“Race and IQ”: a brain-eating memetic parasite - MaysonL
http://noahpinionblog.blogspot.com/2015/03/race-and-iq-brain-eating-memetic.html
======
splintercell
Such a stupid article. Nothing but some echo chamber bs.

Basically this article reflects someone who has been only and only reading a
certain kind of news sources. Someone who has conditioned his mind to see his
own world view as the objective black and white(and his being 'white').

Because of that when the author had some interaction with the world outside
his comfort zone, all of them appear to be mindless zombies who are infected
by some sort of brain parasite.

Denying your opponent ability to use reason(in any shape or form, right or
wrong) is a first step towards the precise 'brain parasite' he is talking
about.

Why do people enter towards race realism? Because they see certain things
happening in the world along racial lines and decide to question it. The most
fundamental idea of race realism is that people of different races have lesser
ability to think rationally as people of other races.
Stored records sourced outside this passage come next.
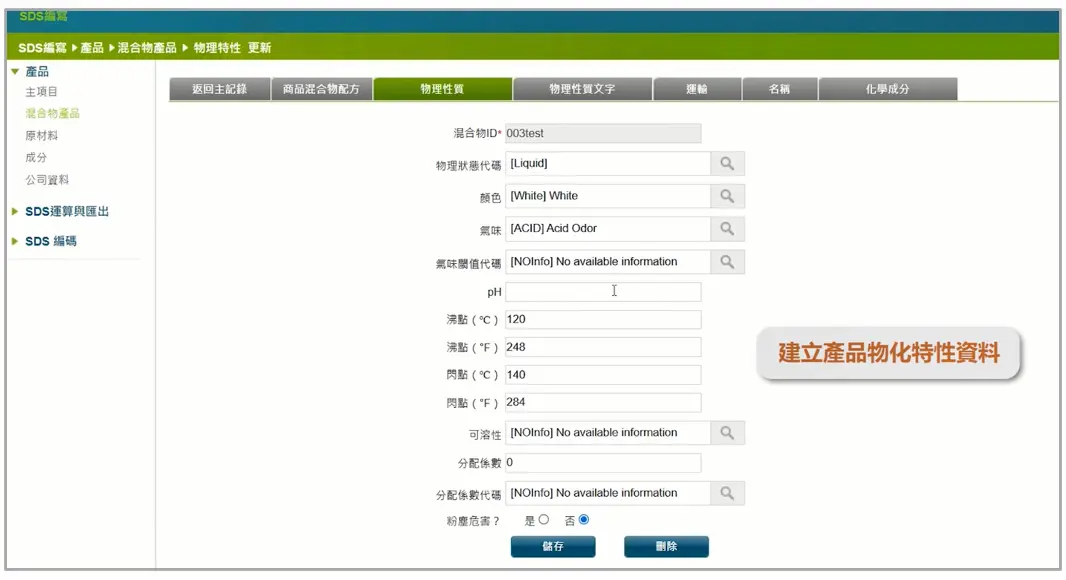Open 原材料 in the sidebar
This screenshot has height=580, width=1066.
[x=42, y=136]
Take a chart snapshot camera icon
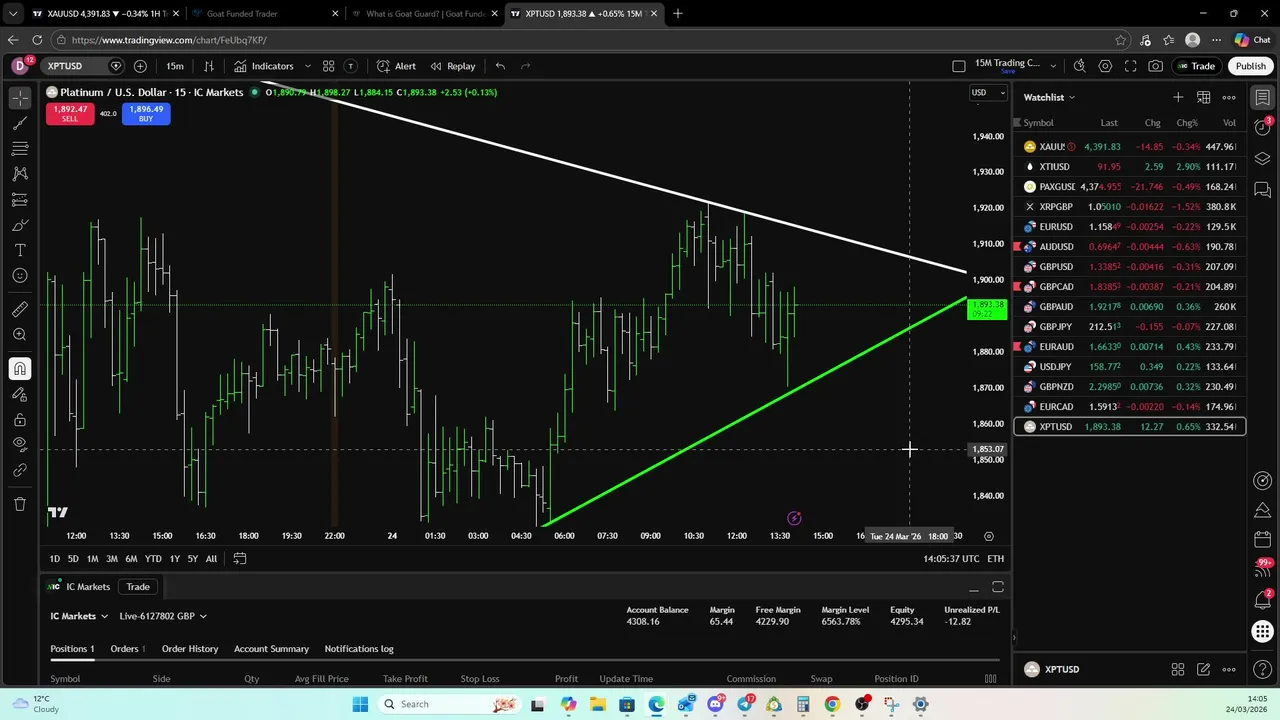1280x720 pixels. (x=1156, y=66)

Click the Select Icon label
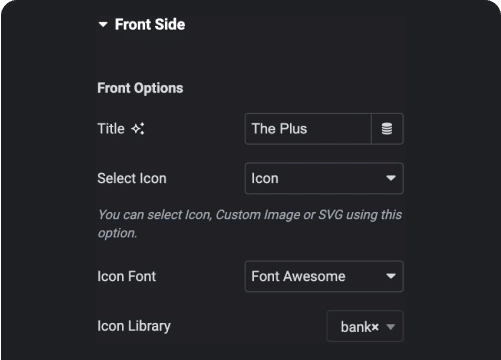[x=132, y=178]
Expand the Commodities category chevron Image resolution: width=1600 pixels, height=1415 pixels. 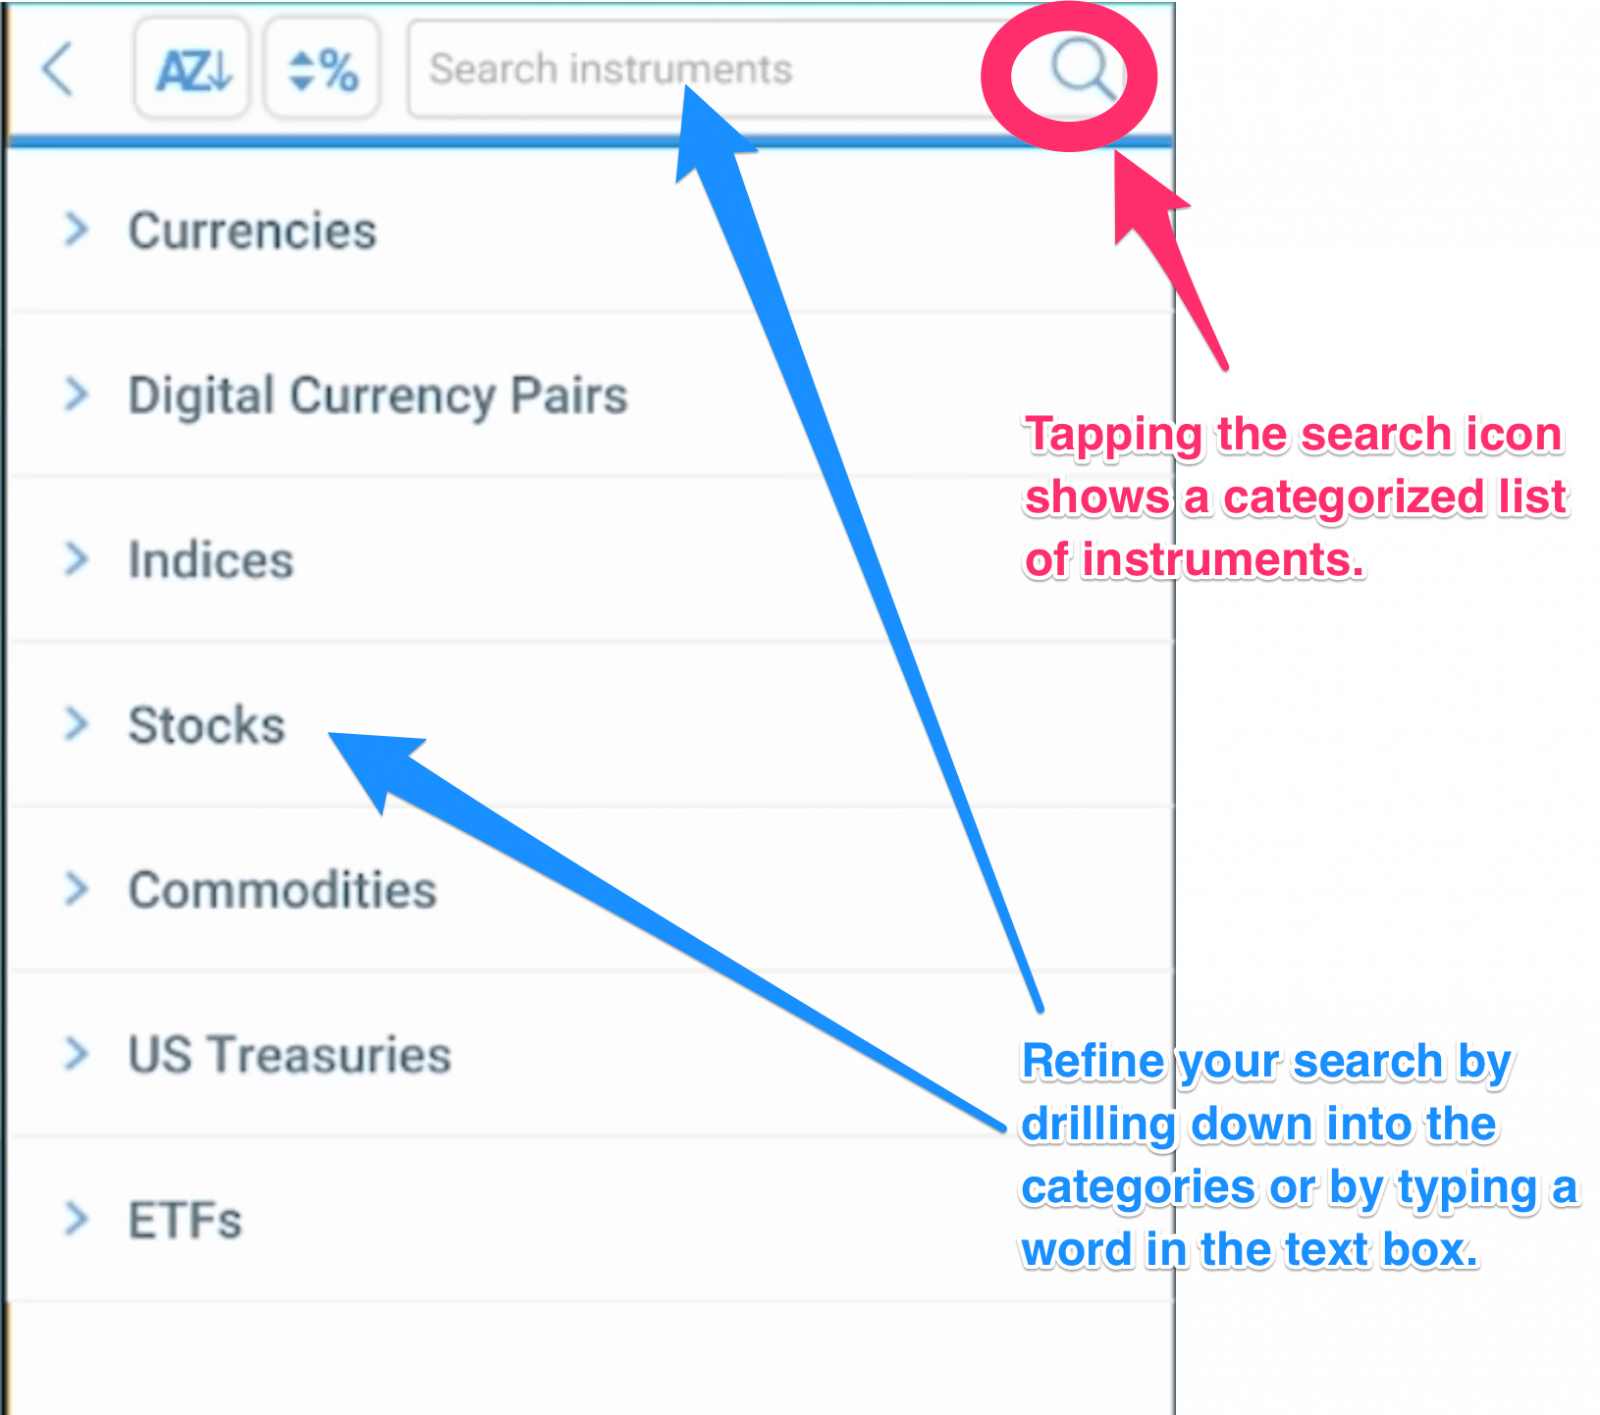pyautogui.click(x=76, y=888)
Unsurprisingly its
always the other race who doesn't have the ability to use the reason as the
person expressing those views.

The author is going down the same route as the people he is criticizing. His
opponents, just can't use reason like he can. Therefore he says: "Memetic
parasites cannot be cleansed with logic and facts".

As much as I don't agree with people who claim different races have different
ability to use reason, by the same basis, I oppose idiots like this author who
wants to pass authority and links to his other posts as opinions.